#### WHAT TO DO
From the line that contains "Dresses (813, 161)" to the end of the entries, copy each line exactly, though the pictures stay out.

Entries taken from a collection
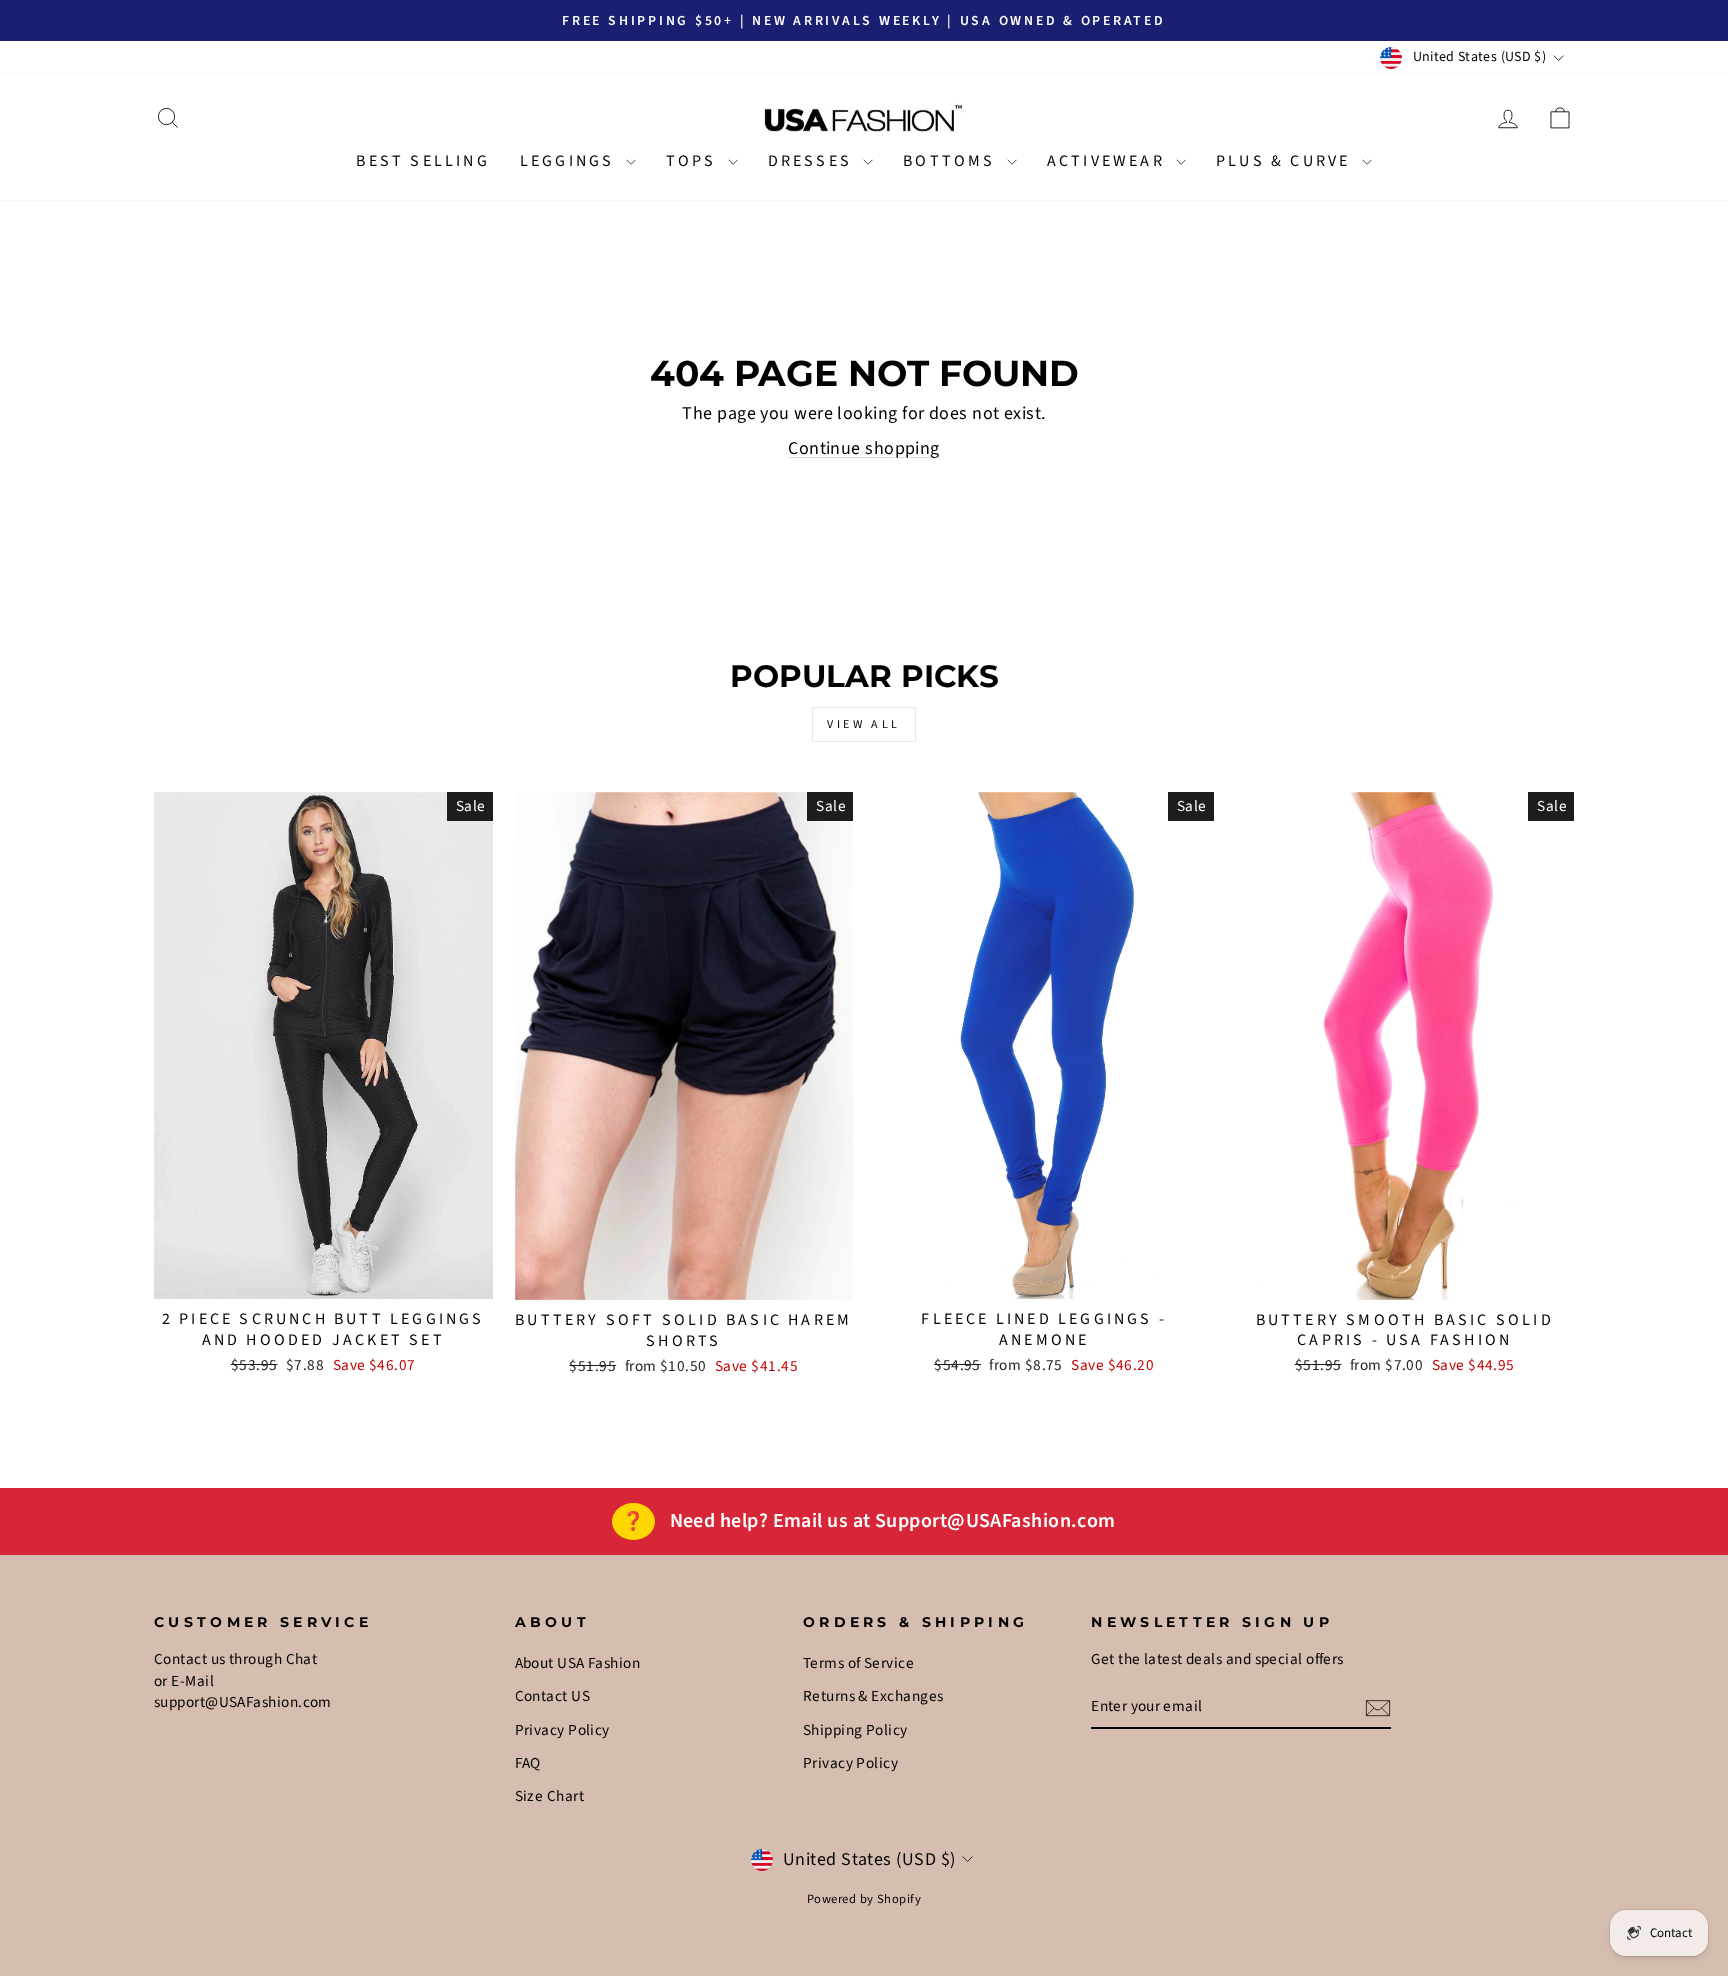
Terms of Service (858, 1663)
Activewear (1109, 161)
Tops (694, 161)
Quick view (323, 1275)
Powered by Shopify (864, 1899)
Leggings (570, 161)
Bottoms (952, 161)
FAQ (528, 1763)
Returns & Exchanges (873, 1696)
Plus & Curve (1286, 161)
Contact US (553, 1696)
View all (864, 724)
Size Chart (550, 1796)
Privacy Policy (562, 1730)
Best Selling (422, 161)
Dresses (813, 161)
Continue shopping (864, 448)
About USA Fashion (578, 1663)
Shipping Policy (855, 1730)
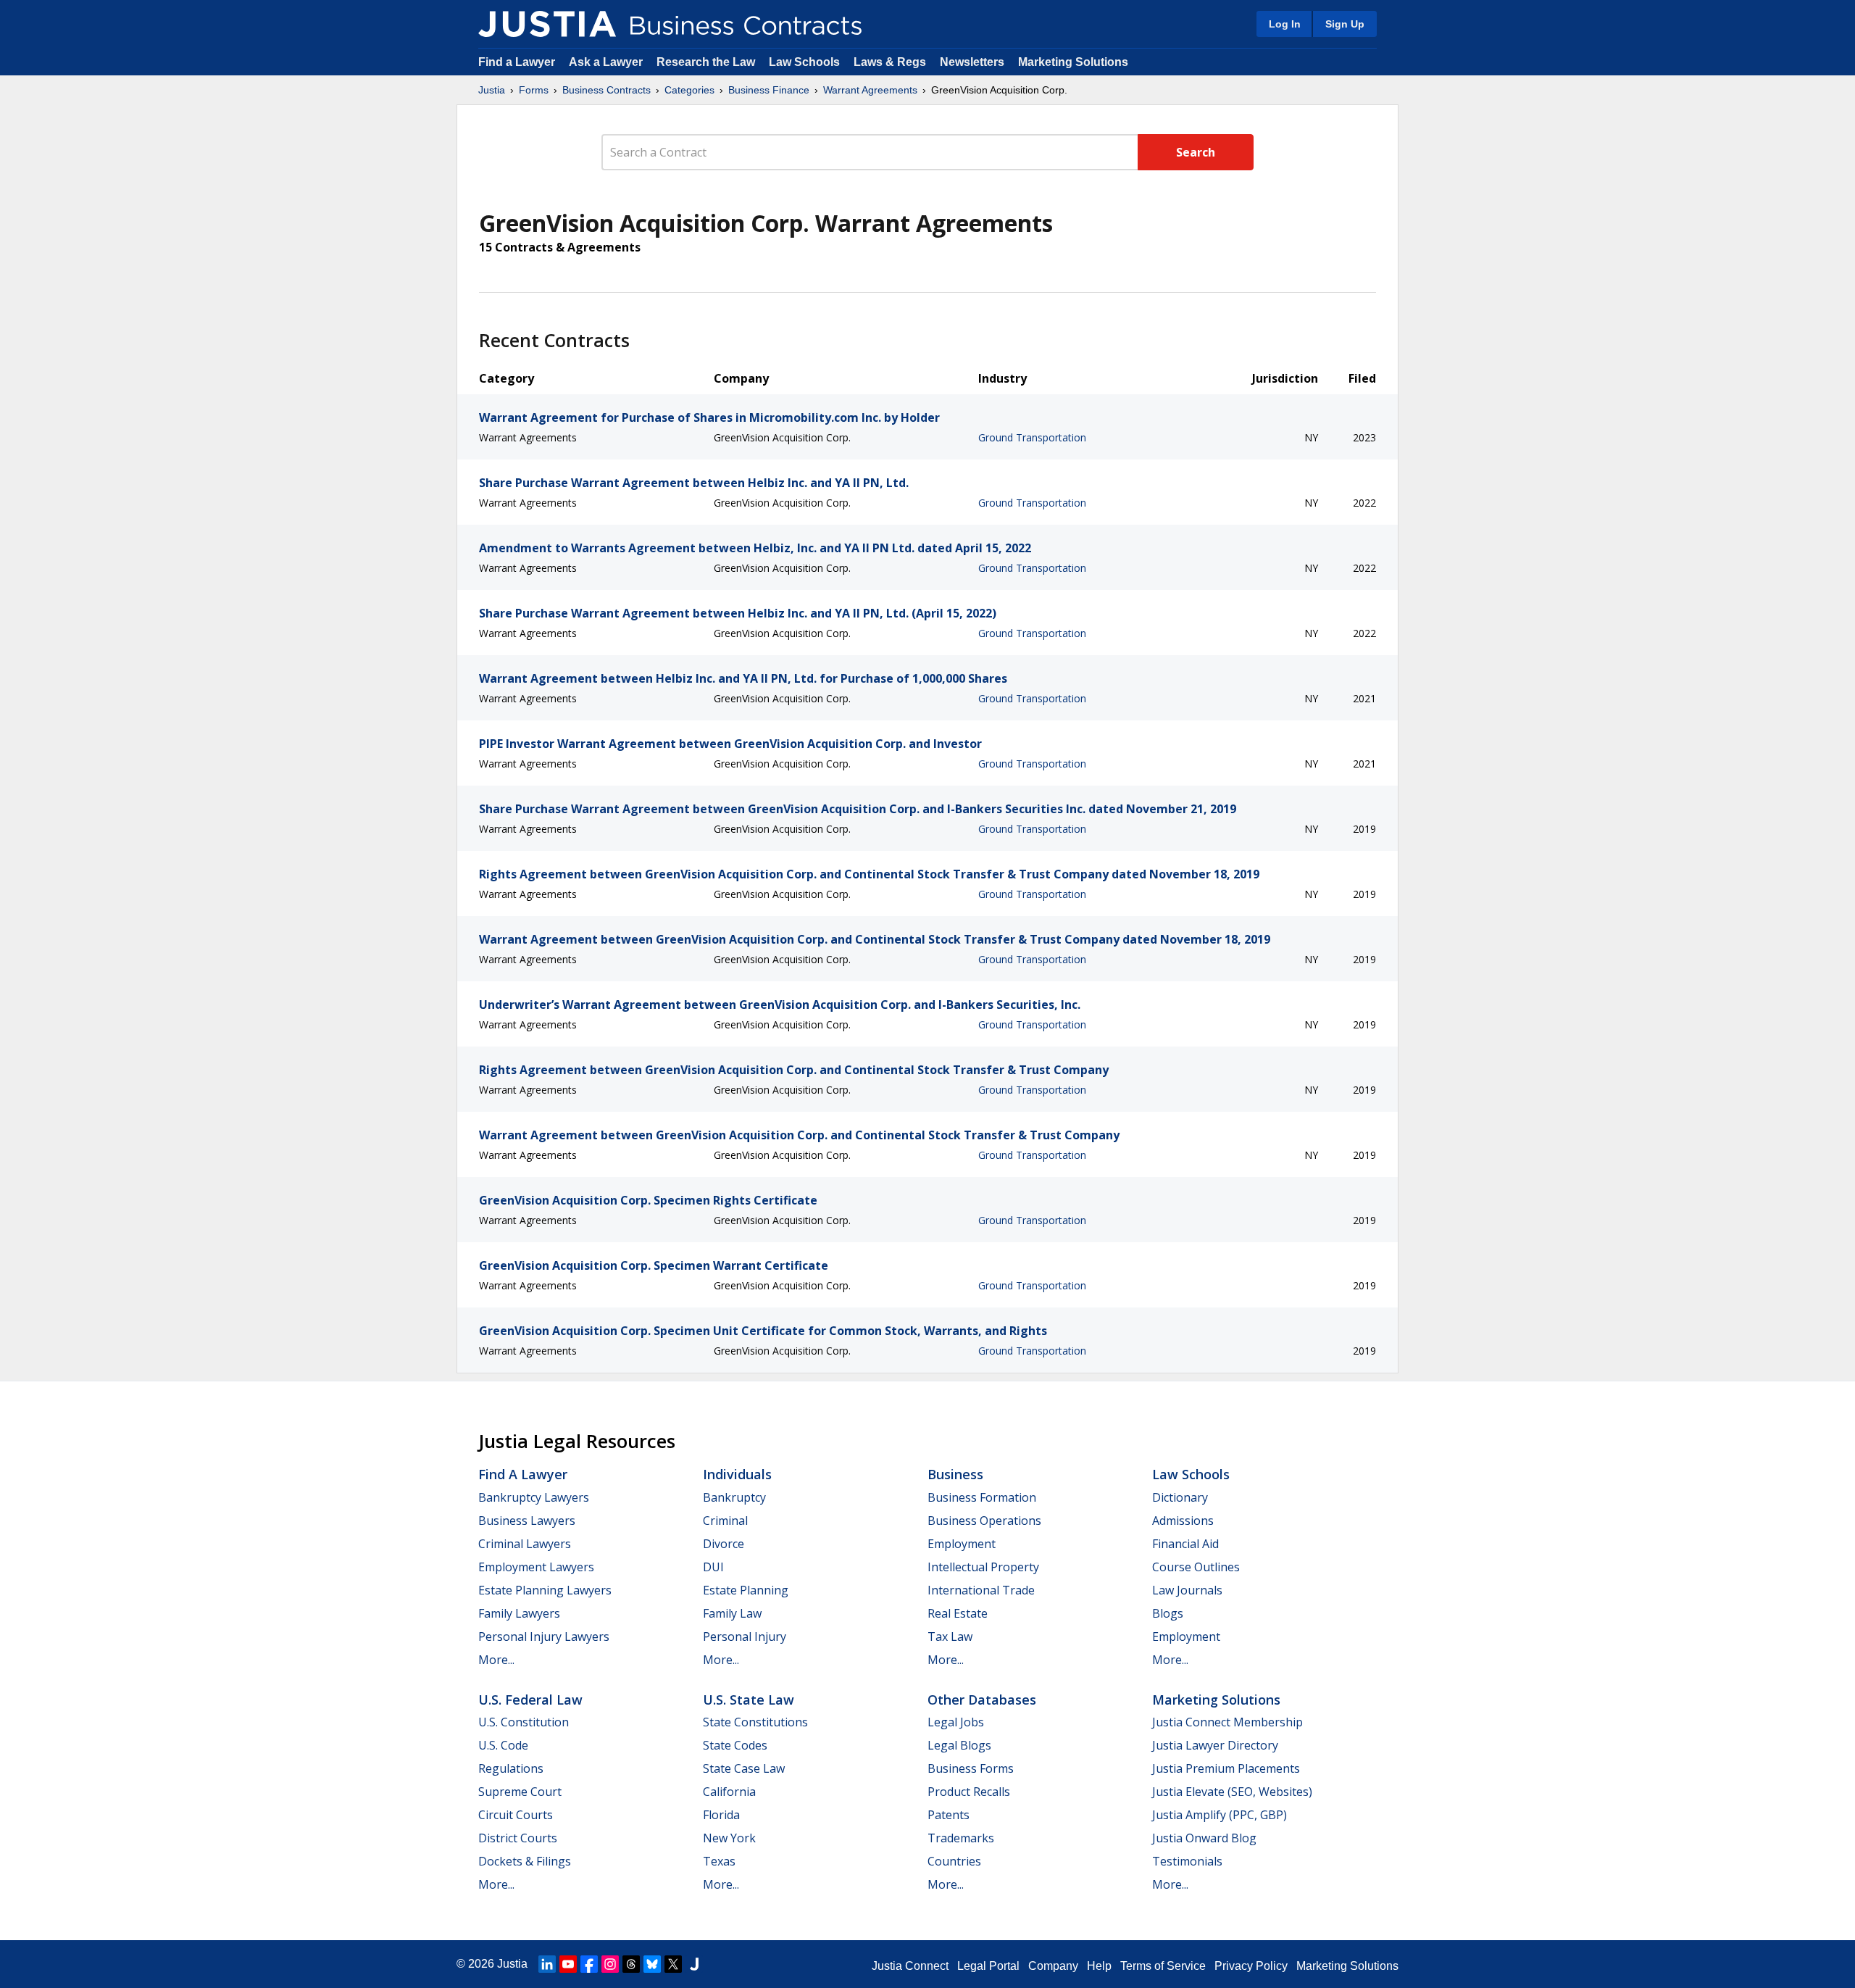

#### ANSWER BOX
Dresses (813, 161)
Continue shopping (864, 448)
About USA Fashion (578, 1663)
Shipping Policy (855, 1730)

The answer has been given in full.